In these cases, the defendants used this information to deposit amounts of $200 or $300 into consumer checking accounts, and then withdrew finance charges of $60 – $90 every two weeks from those accounts, never paying off the principal of the loans. When consumers complained that these loans and withdrawals were unauthorized, the defendants allegedly created bogus loan applications, electronic transfer authorizations and other documents that purported to establish the consumer’s consent to the loan. Accordingly, banks would deny consumer requests to reverse the unauthorized transactions. The only way many consumers could stop the continued automatic withdrawals was to close their accounts. Then, the defendants would sell the allegedly bogus loans to a debt collector, according to the CFPB complaint.
The CFPB complaint alleges that the defendants, based in Missouri, misrepresented that consumers authorized loans; misrepresented loan terms; and committed unfair billing practices by withdrawing funds from bank accounts without consent.

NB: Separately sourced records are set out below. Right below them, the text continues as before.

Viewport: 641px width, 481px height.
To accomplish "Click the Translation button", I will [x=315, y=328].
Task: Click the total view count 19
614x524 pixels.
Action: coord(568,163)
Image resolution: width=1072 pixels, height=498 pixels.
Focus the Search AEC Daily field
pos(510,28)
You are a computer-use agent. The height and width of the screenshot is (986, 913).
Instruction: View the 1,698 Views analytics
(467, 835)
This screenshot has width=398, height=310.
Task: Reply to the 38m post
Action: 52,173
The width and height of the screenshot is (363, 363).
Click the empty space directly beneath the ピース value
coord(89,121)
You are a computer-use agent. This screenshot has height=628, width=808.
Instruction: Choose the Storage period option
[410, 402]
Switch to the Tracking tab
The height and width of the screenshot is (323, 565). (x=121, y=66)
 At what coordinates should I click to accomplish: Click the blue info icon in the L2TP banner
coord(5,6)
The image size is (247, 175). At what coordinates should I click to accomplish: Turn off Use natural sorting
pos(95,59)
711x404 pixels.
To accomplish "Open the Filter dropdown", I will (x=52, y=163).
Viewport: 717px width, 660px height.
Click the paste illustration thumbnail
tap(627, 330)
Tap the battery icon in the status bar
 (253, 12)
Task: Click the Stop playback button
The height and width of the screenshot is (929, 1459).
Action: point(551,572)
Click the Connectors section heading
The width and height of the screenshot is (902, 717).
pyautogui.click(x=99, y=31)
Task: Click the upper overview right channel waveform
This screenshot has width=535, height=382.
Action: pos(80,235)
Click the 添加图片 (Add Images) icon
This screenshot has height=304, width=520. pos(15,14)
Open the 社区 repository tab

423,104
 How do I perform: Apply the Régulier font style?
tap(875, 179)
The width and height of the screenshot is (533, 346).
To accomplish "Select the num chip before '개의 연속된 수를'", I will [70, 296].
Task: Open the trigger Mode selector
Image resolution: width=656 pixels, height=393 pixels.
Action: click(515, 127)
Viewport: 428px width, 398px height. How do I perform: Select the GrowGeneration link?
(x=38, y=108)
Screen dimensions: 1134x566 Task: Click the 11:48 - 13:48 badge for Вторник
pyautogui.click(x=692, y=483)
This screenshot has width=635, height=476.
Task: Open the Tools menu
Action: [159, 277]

The complaint seeks rescission of contracts, restitution, the refund of monies paid, and the disgorgement of ill-gotten gains, in addition to civil money penalties. The CFPB obtained a court order freezing assets of the defendants before the defendants were made aware of the filing of the complaint.
The case brought by the FTC involved a very similar set of facts and procedure.
Prior cases by the CFPB have focused on the actions of lenders who took advantage of consumers who had initially consented to their loans. These cases indicate that the predatory behavior of some payday lenders has risen to an even higher level. Here, most of the consumers did not even consent to the loans that were made, yet they still were victimized, according to the complaints.